Alcuni governi hanno riformato in maniera unilaterale gli accordi sulla contrattazione collettiva nei momenti più difficili della crisi. Secondo l’ILO, per favorire la ripresa bisognerebbe rivedere queste decisioni e offrire sostegno politico alla contrattazione collettiva.

Analisi | 12 settembre 2012
GINEVRA (ILO News) — Indebolire o decentralizzare completamente gli accordi di contrattazione collettiva — come hanno fatto alcuni paesi durante la crisi — potrebbe portare ad un aumento delle disuguaglianze salariali e all’instabilità sociale, ha avvertito l’Organizzazione Internazionale del Lavoro (ILO).

Decentralizzare completamente i processi e lasciare la negoziazione alle imprese in assenza di accordi a livello nazionale e settoriale, aumenta la pressione sui salari e sulle condizioni di lavoro. È quanto afferma Susan Hayter, esperta dell’ILO in relazioni industriali e occupazione.


Il rapido aumento delle disuguaglianze salariali negli Stati Uniti e nel Regno Unito degli ultimi anni può essere imputato alla riduzione del numero degli iscritti ai sindacati e alla conseguente riduzione
della copertura degli accordi di contrattazione collettiva.

Ma, laddove esiste un sostegno politico forte al meccanismo di contrattazione collettiva, come nel caso della Danimarca, Finlandia, Francia, Olanda e Svezia, il divario tra salari elevati e salari bassi è decisamente più ridotta. Secondo la Hayter, la posizione dell’ILO è chiara: sta alle parti stesse decidere a che livello desiderano negoziare.


Durante la crisi, molti datori di lavoro, governi e sindacati hanno riconosciuto che la contrattazione collettiva è stato uno strumento efficace per adattarsi alla congiuntura economica e evitare la chiusura delle imprese.

Gli accordi nazionali e settoriali hanno offerto un quadro dentro il quale le imprese hanno potuto adattare la loro risposta, riducendo i costi e, al tempo stesso, evitando i licenziamenti e proteggendo i salari.

Esempi di questo tipo ci sono forniti da paesi come l’Austria, la Germania e il Belgio, e anche il Sud Africa, Brasile e Argentina.


I fatti dimostrano che gli accordi di contrattazione collettiva riducono realmente le disuguaglianze salariali e contribuiscono all’aumento della produttività e della competitività delle imprese.

« Quando i cambiamenti nell’organizzazione del lavoro vengono negoziati con i lavoratori o loro rappresentanti, il risultato è spesso un aumento del rendimento dell’impresa », ha affermato la Hayter.


Mentre la questione salariale e l’orario di lavoro restano tra le priorità della contrattazione collettiva, questo meccanismo viene sempre più utilizzato per affrontare problemi specifici legati alla crisi economica globale.

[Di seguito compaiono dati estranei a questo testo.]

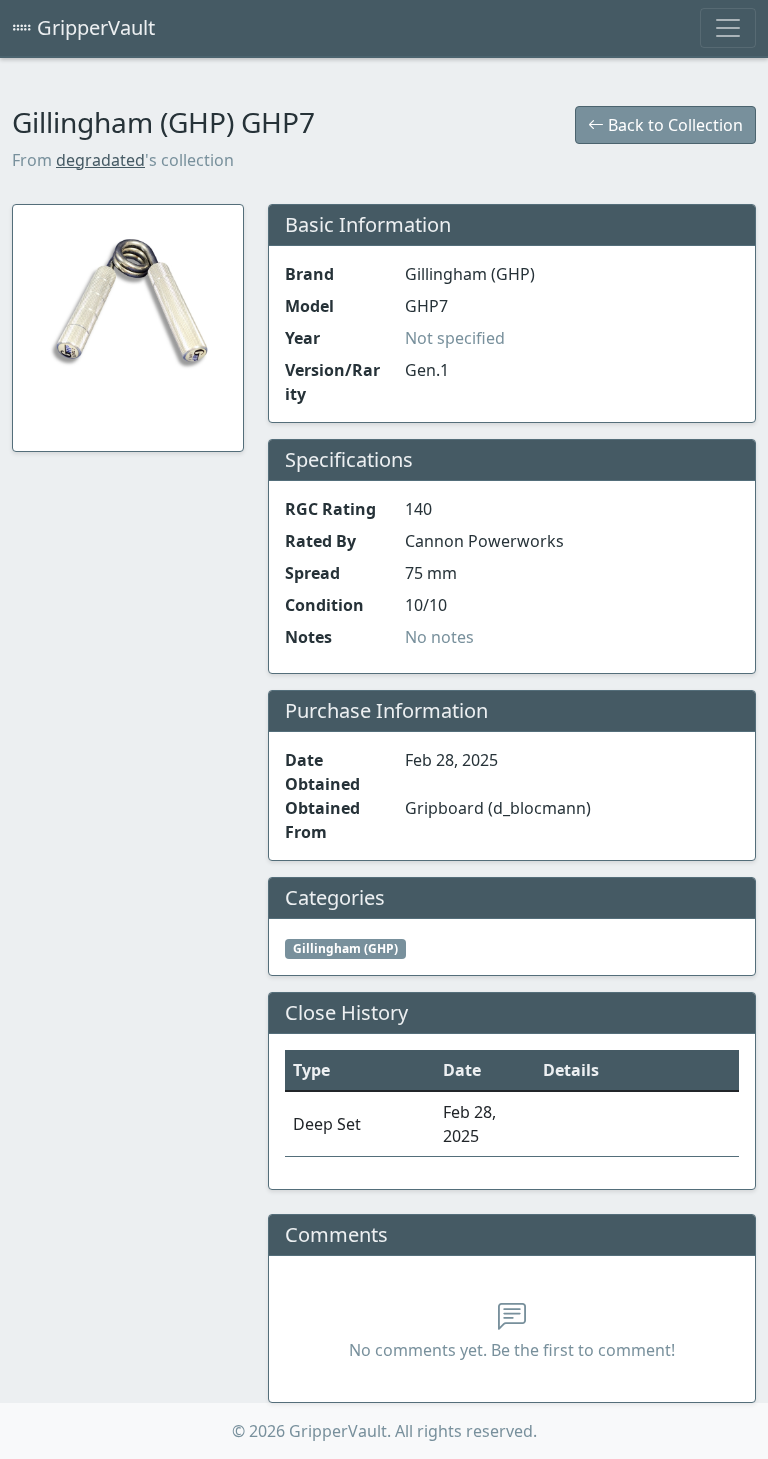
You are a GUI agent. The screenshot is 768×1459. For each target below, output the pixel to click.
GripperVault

Il salario viene collegato alla produttività e gli accordi sugli orari di lavoro flessibili vengono negoziati per conciliare la vita lavorativa a quella familiare.

Per rispondere ai cambiamenti tecnologici e alla crescente insicurezza del lavoro, la formazione e l’apprendistato sono diventate ormai questioni all’ordine del giorno della contrattazione collettiva. Questo ha funzionato particolarmente bene in Europa: nei paesi in cui le parti sociali sono forti e in cui esiste un forte sostegno istituzionale alla contrattazione collettiva si è riusciti, più che in altri paesi, a stabilire un quadro per la formazione professionale continua della quale beneficiano sia le imprese che i lavoratori, soprattutto in periodi di incertezze economiche prolungate.